Le chef de Bureau s’approche de moi. « On vient de recevoir par e-mail la déclaration du Procureur concernant le verdict », me dit-il en me tendant son téléphone. Trop tard, on ne pourra pas la distribuer en main propre après la conférence. Je la distribuerai par e-mail une fois de retour au bureau. Je parcours la déclaration et je repère un ou deux paragraphes que je lirai à la fin de la conférence afin que les journalistes puissent rentrer dans leurs rédactions avec le plus d’éléments possibles. L’accès des journalistes à Internet est irrégulier. Lorsque nous le pouvons, nous donnons les versions papier. 

Jean-Pierre Bemba n’était pas jugé pour des crimes commis en RDC, mais en Centrafrique. Il est Congolais et une figure politique du pays. L’atmosphère de la salle est par conséquent totalement différente à l’ouverture du procès contre Bosco Ntaganda.

Toutes les caméras et les micros sont devant moi. Je lis le texte que j’ai préparé et qui annonce le verdict. Première question : je ne vois pas d’où vient la question, j’entends juste une voix.  Je ne vois plus personnes, seulement un mur de caméras à 50 cm de moi. Certains journalistes semblent déçus du verdict. Je le comprends par les questions qu’ils me posent.  Parfois je profite d’un trou dans le mur pour regarder la personne qui m’a posé la question.  Peu importe si les décisions des juges plaisent ou non : nous, nous sommes là pour les expliquer. 

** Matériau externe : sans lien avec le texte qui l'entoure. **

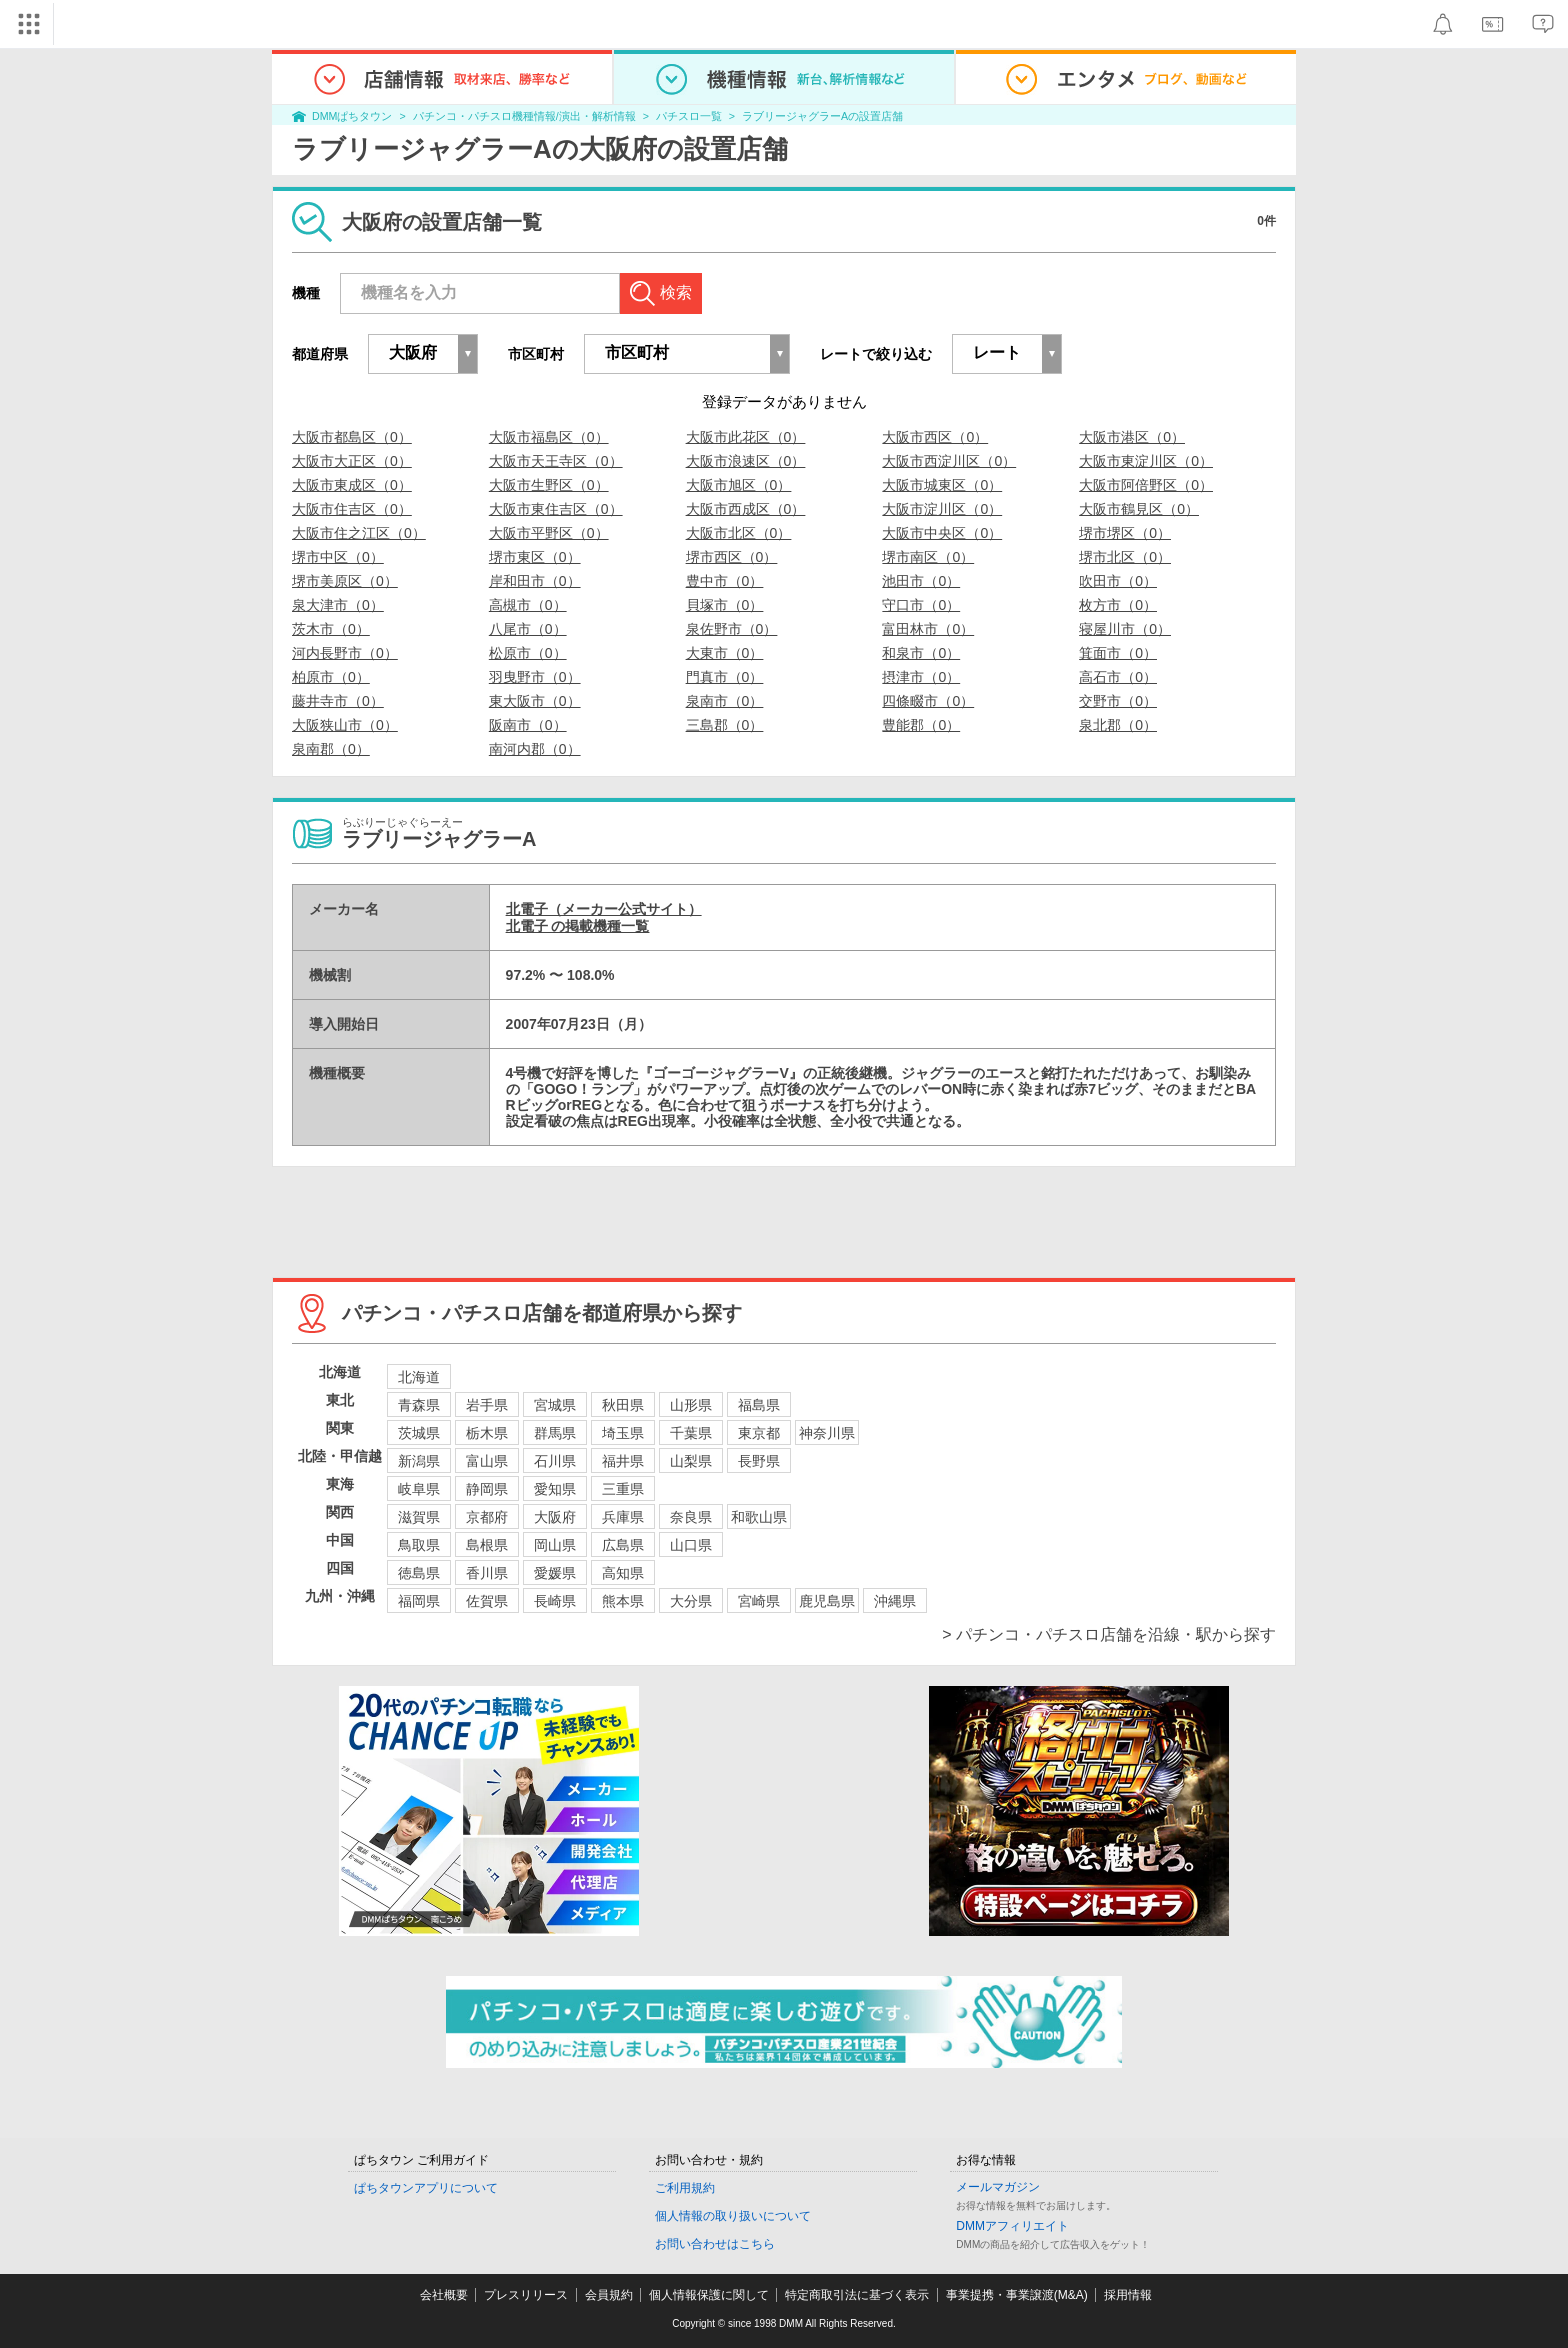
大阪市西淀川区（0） (949, 461)
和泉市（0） (921, 653)
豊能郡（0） (921, 725)
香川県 (487, 1573)
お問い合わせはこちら (715, 2244)
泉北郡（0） (1118, 725)
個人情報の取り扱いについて (733, 2216)
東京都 (759, 1433)
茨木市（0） (331, 629)
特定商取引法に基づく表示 (857, 2295)
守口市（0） (921, 605)
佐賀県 (487, 1601)
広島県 (623, 1545)
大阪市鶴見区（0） (1139, 509)
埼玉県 (623, 1433)
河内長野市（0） (345, 653)
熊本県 (623, 1601)
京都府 (487, 1517)
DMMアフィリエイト (1012, 2226)
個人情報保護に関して (709, 2295)
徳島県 (419, 1573)
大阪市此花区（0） (746, 437)
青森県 (419, 1405)
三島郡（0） (725, 725)
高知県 (623, 1573)
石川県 (555, 1461)
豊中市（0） (725, 581)
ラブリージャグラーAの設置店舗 (822, 116)
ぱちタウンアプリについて (426, 2188)
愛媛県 (555, 1573)
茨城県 (419, 1433)
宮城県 (555, 1405)
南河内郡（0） (535, 749)
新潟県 (419, 1461)
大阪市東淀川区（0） (1146, 461)
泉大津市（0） (338, 605)
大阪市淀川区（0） (942, 509)
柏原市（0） (331, 677)
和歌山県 (759, 1517)
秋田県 (623, 1405)
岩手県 (487, 1405)
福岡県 (419, 1601)
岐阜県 (419, 1489)
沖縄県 (895, 1601)
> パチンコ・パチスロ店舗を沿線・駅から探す (1109, 1634)
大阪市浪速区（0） (746, 461)
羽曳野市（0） (535, 677)
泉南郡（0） (331, 749)
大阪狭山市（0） (345, 725)
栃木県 (487, 1433)
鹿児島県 (827, 1601)
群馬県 (555, 1433)
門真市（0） (725, 677)
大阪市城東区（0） (942, 485)
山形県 (691, 1405)
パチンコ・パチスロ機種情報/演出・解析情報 (524, 116)
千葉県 (691, 1433)
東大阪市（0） (535, 701)
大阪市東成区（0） (352, 485)
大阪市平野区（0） (549, 533)
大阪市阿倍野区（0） (1146, 485)
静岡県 (487, 1489)
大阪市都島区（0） (352, 437)
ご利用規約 (685, 2188)
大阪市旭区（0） (739, 485)
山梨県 (691, 1461)
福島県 (759, 1405)
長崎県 (555, 1601)
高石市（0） (1118, 677)
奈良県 (691, 1517)
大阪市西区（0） (935, 437)
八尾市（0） (528, 629)
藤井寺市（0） (338, 701)
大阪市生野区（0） (549, 485)
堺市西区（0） (732, 557)
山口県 (691, 1545)
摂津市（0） (921, 677)
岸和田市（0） (535, 581)
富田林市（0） (928, 629)
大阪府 (555, 1517)
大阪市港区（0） (1132, 437)
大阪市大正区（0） (352, 461)
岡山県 (555, 1545)
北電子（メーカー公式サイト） (604, 909)
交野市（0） (1118, 701)
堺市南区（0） (928, 557)
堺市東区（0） (535, 557)
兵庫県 (623, 1517)
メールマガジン (998, 2187)
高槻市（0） (528, 605)
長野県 (759, 1461)
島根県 (487, 1545)
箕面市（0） (1118, 653)
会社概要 (444, 2295)
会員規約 (609, 2295)
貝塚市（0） (725, 605)
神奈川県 (827, 1433)
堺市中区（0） (338, 557)
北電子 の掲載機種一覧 (578, 926)
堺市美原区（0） (345, 581)
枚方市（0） (1118, 605)
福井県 (623, 1461)
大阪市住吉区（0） (352, 509)
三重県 (623, 1489)
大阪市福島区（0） (549, 437)
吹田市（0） (1118, 581)
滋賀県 (419, 1517)
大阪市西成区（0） (746, 509)
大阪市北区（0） (739, 533)
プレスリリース (526, 2295)
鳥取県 (419, 1545)
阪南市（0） (528, 725)
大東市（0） (725, 653)
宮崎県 (759, 1601)
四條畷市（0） (928, 701)
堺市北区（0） (1125, 557)
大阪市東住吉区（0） (556, 509)
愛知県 (555, 1489)
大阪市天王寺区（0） (556, 461)
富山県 (487, 1461)
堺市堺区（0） (1125, 533)
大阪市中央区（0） (942, 533)
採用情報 (1128, 2295)
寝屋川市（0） (1125, 629)
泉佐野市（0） (732, 629)
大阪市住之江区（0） (359, 533)
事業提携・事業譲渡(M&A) (1017, 2295)
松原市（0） (528, 653)
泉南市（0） (725, 701)
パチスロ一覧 (689, 116)
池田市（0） (921, 581)
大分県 (691, 1601)
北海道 (419, 1377)
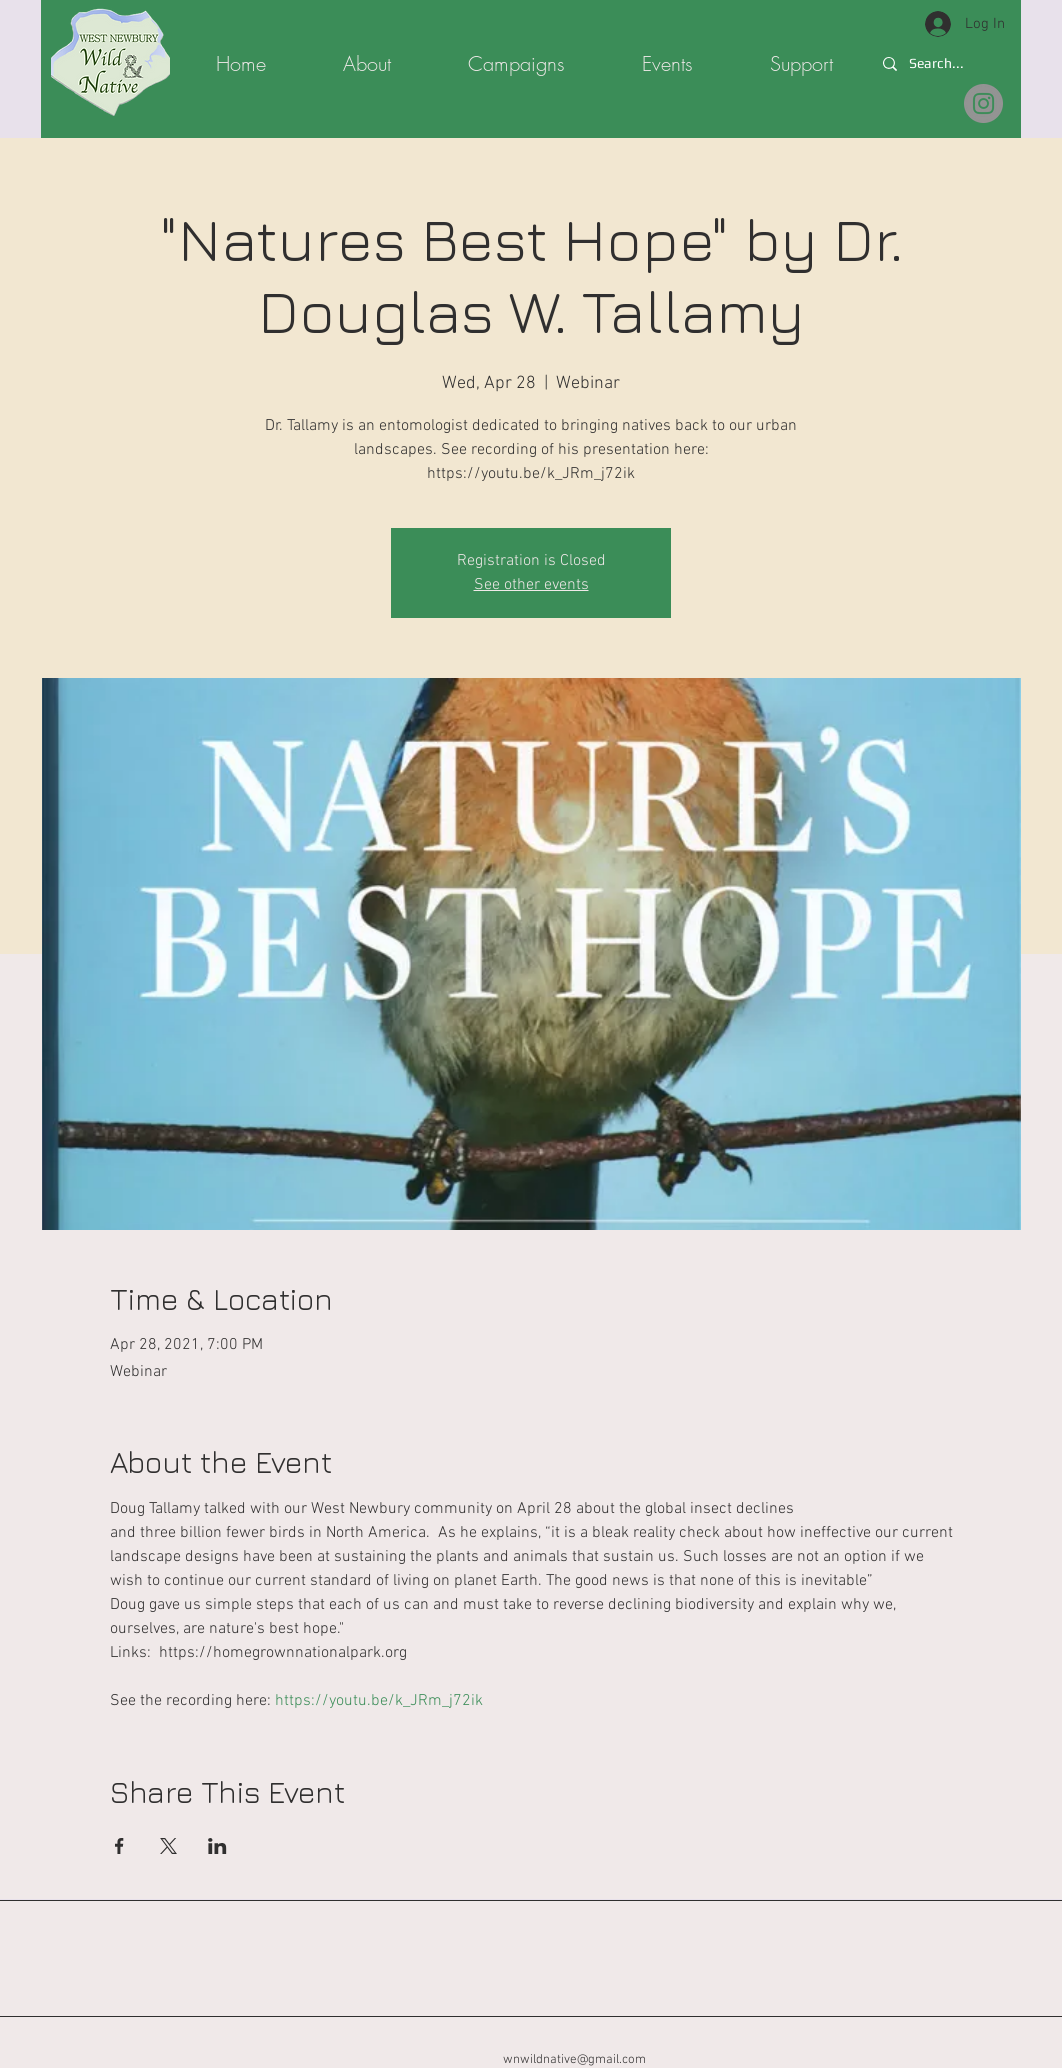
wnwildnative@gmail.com (574, 2060)
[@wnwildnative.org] (983, 103)
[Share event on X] (168, 1846)
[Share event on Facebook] (119, 1846)
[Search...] (939, 64)
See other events (531, 585)
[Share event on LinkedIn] (217, 1846)
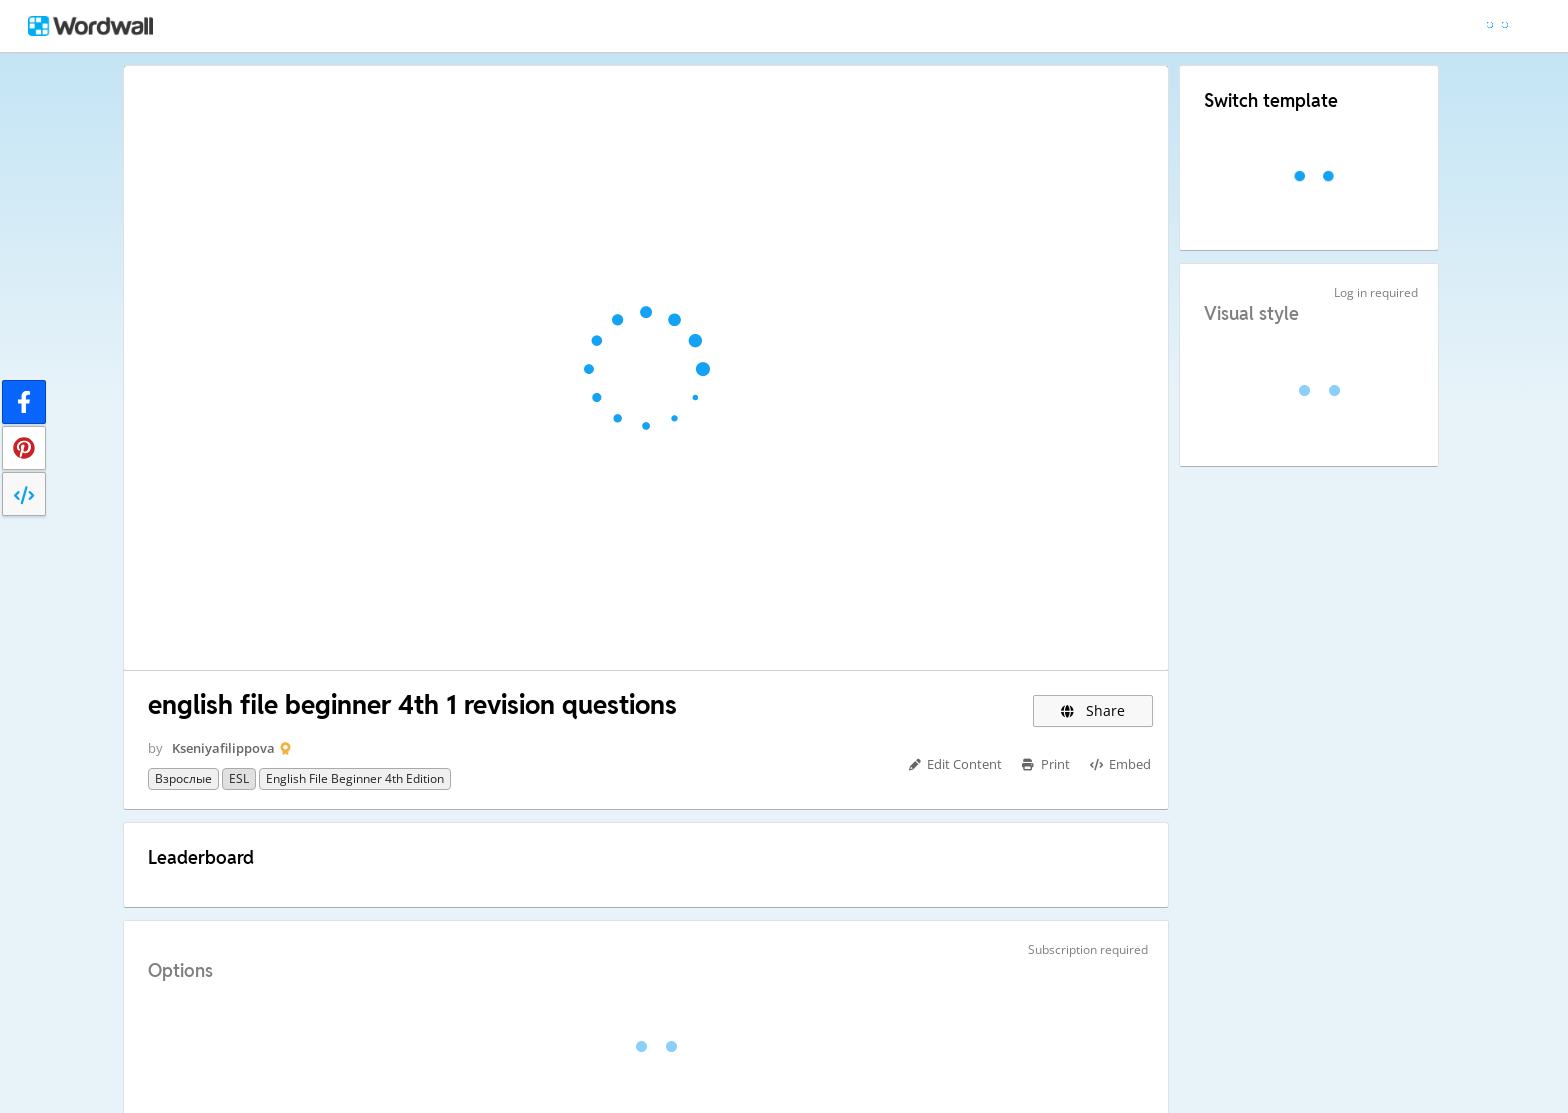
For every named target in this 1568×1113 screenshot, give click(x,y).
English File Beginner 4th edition (355, 778)
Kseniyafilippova (223, 748)
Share (1092, 710)
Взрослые (183, 778)
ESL (239, 778)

Le lendemain, le verdict fait la Une de la presse kinoise. Je lis les titres dans les mains des marchands ambulants qui vendent la presse écrite aux feux rouges. « Madame, je vous ai vue à la télévision hier  », me dit une femme dans la rue. « C’était comment ? Est-ce que j’ai été claire ? Vous avez compris ? ». « Oh moi, je n’y comprends rien à ces histoires de justice», me répond-elle. Je me suis promise de relever le défi pour rendre la CPI plus accessible à la population de RDC. 

Au cours des semaines suivantes, nous avons analysé la presse pour voir comment l‘information a été traitée et rectifié les erreurs ou imprécisions dans son traitement. Cela nous a aidés à identifier les messages qui doivent être précisés lors de nos interventions et de nos futures formations pour les journalistes. Cette fois-ci, pas de grosses erreurs, parfois des imprécisions et confusions sur l’utilisation du vocabulaire juridique, mais rien qui nécessite que nous intervenions. Si. Une seule intervention : demander à ce que les propos haineux, sexistes et racistes à l’encontre de la Procureure soient effacés des commentaires des Internautes  de la page Facebook d’un grand média. 

Depuis lors, la peine a été prononcée ; M. Bemba a été condamné à 18 ans d’emprisonnement et l’affaire entre désormais en phase d’appel et de réparations. Le moment fort que je retiens de ces audiences pour les communautés affectées par les crimes est celui du prononcé du verdict de culpabilité à l’encontre de l’accusé. Nous continuerons à suivre les procédures et informer les communautés affectées, et à  rencontrer la presse à des moments clés de l'affaire.